Elizabeth Peyton, Live to Ride, 2003
Since then, we have thrashed about, largely without direction, searching for the next big new thing.
This was surprising at first. After all, wouldn’t it be incredibly liberating to be able to work in any style you want? To improve, or extend, or try to perfect, even, the old styles? (Ofer Wolberger had an interesting piece about this recently.) Or just to do what satisfies you, without wondering whether it is sufficiently cutting edge?
It didn’t happen.
It didn’t happen because commerce in art, like commerce in everything, is premised on the dogma that new is better. This serves many purposes. It obviates critical effort. (If it’s new, it must be good.) And it provides a motivation for consumers. (We don't have any of that. Maybe we should get some.)
I don’t know if it’s possible to get past this. The lure of big money is very strong.

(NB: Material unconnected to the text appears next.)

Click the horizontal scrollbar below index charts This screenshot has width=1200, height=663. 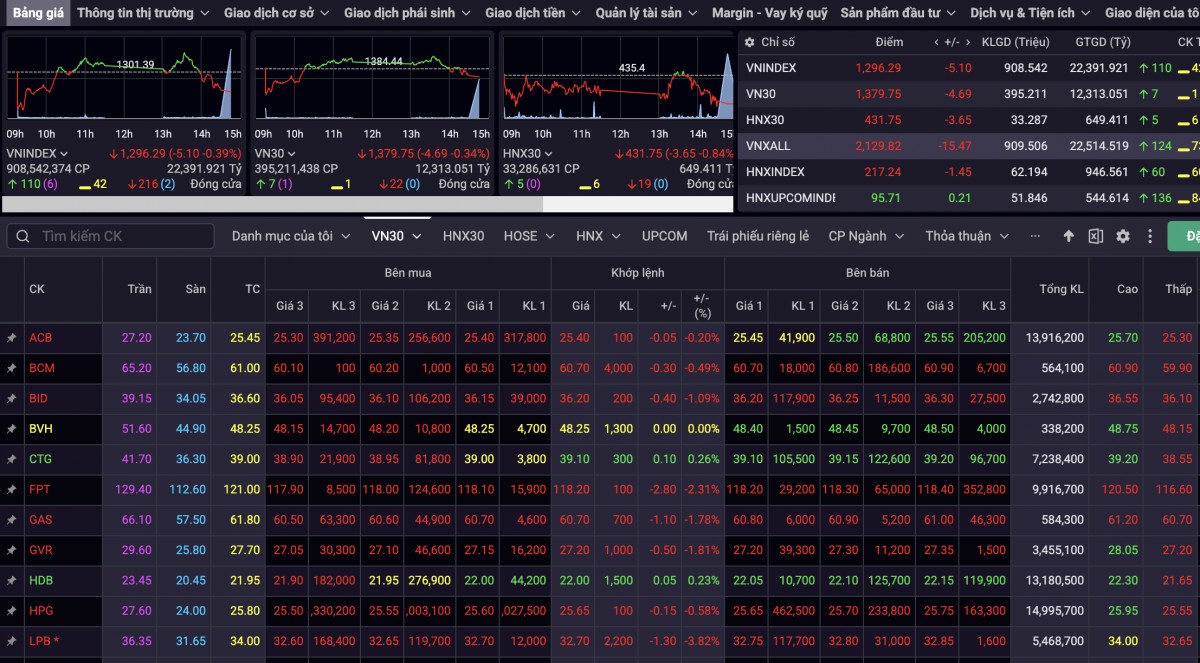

There is, however, an expanding nucleus of artists, mainly painters, who have achieved respect (and sometimes success) by adapting existing styles to their own purposes, without worrying too much about whether what they are doing is really new or not.
And there is, I think, a sense among some photographers that the current tendency to staged and conceptual narratives is not only not a way forward, but is not very interesting either. (Of course, that might be just me.)
The truth is that I don’t really care what kind of pictures you make. I’m happy with what I'm doing, and I wish you the same. Still, I think all our lives might be easier if we could see more clearly that the era in which new was better is over, and we're free to do whatever we want.